*** Opening of Provided data ***

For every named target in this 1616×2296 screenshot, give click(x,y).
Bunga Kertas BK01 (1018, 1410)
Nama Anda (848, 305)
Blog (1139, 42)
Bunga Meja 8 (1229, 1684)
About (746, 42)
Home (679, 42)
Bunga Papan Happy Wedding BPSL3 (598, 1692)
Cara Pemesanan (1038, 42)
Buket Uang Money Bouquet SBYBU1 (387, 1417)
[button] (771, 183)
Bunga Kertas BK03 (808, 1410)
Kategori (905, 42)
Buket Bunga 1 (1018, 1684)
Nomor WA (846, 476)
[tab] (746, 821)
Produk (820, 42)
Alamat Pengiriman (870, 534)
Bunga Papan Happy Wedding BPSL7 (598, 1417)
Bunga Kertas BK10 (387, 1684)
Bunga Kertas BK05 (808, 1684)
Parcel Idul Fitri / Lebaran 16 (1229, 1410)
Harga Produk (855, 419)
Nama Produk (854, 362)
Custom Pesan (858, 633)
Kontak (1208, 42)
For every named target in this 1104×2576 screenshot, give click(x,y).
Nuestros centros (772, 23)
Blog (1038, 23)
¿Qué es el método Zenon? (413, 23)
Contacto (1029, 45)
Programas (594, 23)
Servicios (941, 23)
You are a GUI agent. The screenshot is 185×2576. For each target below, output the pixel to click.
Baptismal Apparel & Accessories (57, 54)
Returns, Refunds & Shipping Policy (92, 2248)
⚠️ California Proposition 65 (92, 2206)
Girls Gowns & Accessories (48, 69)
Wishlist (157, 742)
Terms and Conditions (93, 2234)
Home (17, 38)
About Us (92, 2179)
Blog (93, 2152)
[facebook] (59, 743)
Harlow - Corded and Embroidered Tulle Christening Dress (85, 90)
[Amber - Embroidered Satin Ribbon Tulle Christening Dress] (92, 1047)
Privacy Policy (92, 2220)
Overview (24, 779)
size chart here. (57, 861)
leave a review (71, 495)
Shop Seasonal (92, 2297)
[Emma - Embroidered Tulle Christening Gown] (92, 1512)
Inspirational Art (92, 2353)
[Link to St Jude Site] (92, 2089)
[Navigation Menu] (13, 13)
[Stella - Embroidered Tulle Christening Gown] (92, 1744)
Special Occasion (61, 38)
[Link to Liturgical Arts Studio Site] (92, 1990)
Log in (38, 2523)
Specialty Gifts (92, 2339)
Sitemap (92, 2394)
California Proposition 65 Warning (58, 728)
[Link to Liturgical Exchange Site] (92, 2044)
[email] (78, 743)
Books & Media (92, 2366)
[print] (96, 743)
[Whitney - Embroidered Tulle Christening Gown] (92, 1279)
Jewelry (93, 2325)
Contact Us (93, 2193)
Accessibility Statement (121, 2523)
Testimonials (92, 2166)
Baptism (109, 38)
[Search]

*** Close of Provided data ***

• [Exercise description]:
What is needed is an exact copy of all the entries.

• [Reply to the task]:
For every named target in this 1616×2296 screenshot, give click(x,y).
Bunga Kertas BK01 (1018, 1410)
Nama Anda (848, 305)
Blog (1139, 42)
Bunga Meja 8 (1229, 1684)
About (746, 42)
Home (679, 42)
Bunga Papan Happy Wedding BPSL3 (598, 1692)
Cara Pemesanan (1038, 42)
Buket Uang Money Bouquet SBYBU1 (387, 1417)
[button] (771, 183)
Bunga Kertas BK03 (808, 1410)
Kategori (905, 42)
Buket Bunga 1 (1018, 1684)
Nomor WA (846, 476)
[tab] (746, 821)
Produk (820, 42)
Alamat Pengiriman (870, 534)
Bunga Papan Happy Wedding BPSL7 (598, 1417)
Bunga Kertas BK10 (387, 1684)
Bunga Kertas BK05 (808, 1684)
Parcel Idul Fitri / Lebaran 16 (1229, 1410)
Harga Produk (855, 419)
Nama Produk (854, 362)
Custom Pesan (858, 633)
Kontak (1208, 42)
For every named target in this 1104×2576 screenshot, give click(x,y).
Nuestros centros (772, 23)
Blog (1038, 23)
¿Qué es el método Zenon? (413, 23)
Contacto (1029, 45)
Programas (594, 23)
Servicios (941, 23)
You are a GUI agent. The screenshot is 185×2576. For each target below, output the pixel to click.
Baptismal Apparel & Accessories (57, 54)
Returns, Refunds & Shipping Policy (92, 2248)
⚠️ California Proposition 65 (92, 2206)
Girls Gowns & Accessories (48, 69)
Wishlist (157, 742)
Terms and Conditions (93, 2234)
Home (17, 38)
About Us (92, 2179)
Blog (93, 2152)
[facebook] (59, 743)
Harlow - Corded and Embroidered Tulle Christening Dress (85, 90)
[Amber - Embroidered Satin Ribbon Tulle Christening Dress] (92, 1047)
Privacy Policy (92, 2220)
Overview (24, 779)
size chart here. (57, 861)
leave a review (71, 495)
Shop Seasonal (92, 2297)
[Emma - Embroidered Tulle Christening Gown] (92, 1512)
Inspirational Art (92, 2353)
[Link to St Jude Site] (92, 2089)
[Navigation Menu] (13, 13)
[Stella - Embroidered Tulle Christening Gown] (92, 1744)
Special Occasion (61, 38)
[Link to Liturgical Arts Studio Site] (92, 1990)
Log in (38, 2523)
Specialty Gifts (92, 2339)
Sitemap (92, 2394)
California Proposition 65 Warning (58, 728)
[Link to Liturgical Exchange Site] (92, 2044)
[email] (78, 743)
Books & Media (92, 2366)
[print] (96, 743)
[Whitney - Embroidered Tulle Christening Gown] (92, 1279)
Jewelry (93, 2325)
Contact Us (93, 2193)
Accessibility Statement (121, 2523)
Testimonials (92, 2166)
Baptism (109, 38)
[Search]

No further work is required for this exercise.